Cassie chuckles. “It’s not weird, exactly. What’s weird is how it’s the most exhausting, hardest work I’ve ever done, but it’s also the most rewarding, most incredible thing I’ve ever done.” She shrugs a little as she gets this faraway look in her eyes.

“Do you want more?”

She twists her lips. “I mean…I’m not getting any younger. A pregnancy at this age is considered geriatric.”

“Geriatric?” I repeat. “Aren’t you, like, thirty-five?”

“Thirty-seven, but thanks. Anything over thirty-five is considered geriatric.”

“They actually use that word?”

She nods. “That oradvanced maternal age. I’m not sure which is worse.”

“What an insult pregnant women don’t actually need.” I wrinkle my nose.
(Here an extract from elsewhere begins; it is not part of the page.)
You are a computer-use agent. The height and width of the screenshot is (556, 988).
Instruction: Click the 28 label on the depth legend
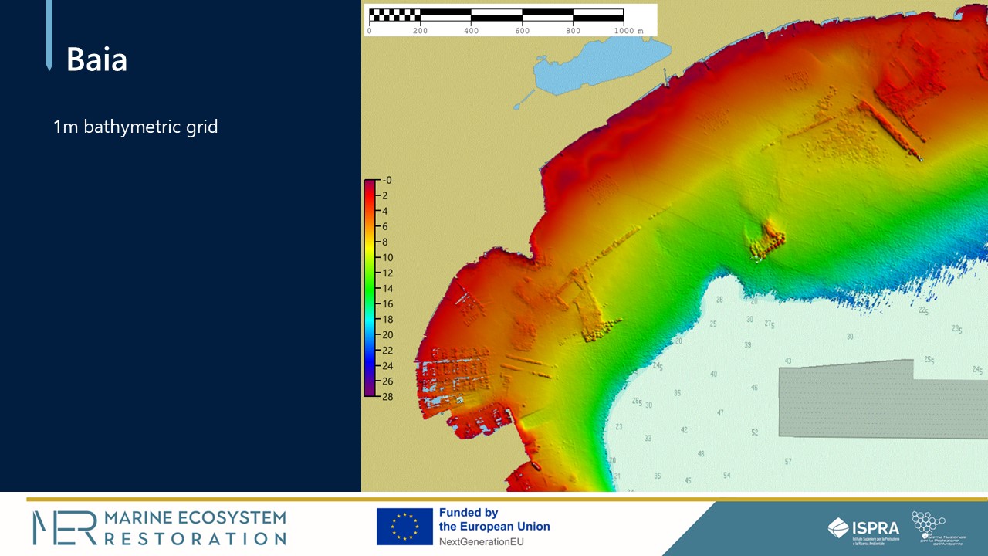(x=387, y=396)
“Tell me about it. But to answer your question…yes. It would be a blessing to raise a baby with Tanner. What’s meant to be will be.”

What’s meant to be will be.

I hold those words in my hands.

“What about you? Do you want kids?” she asks.

“I was never the girl who dreamed of being a mom, but I also never really saw a future without kids in it. But I don’t really think Miller wants kids.” I lift a shoulder.

“How does that make you feel?”

I think about what happened last night. I think about confessing it to Cassie since it seems like the perfect time to do it.

But I chicken out.

It’s too early to really know anything yet, and besides, we have a port tomorrow where we might be able to find that emergency contraception. It’s still on the table.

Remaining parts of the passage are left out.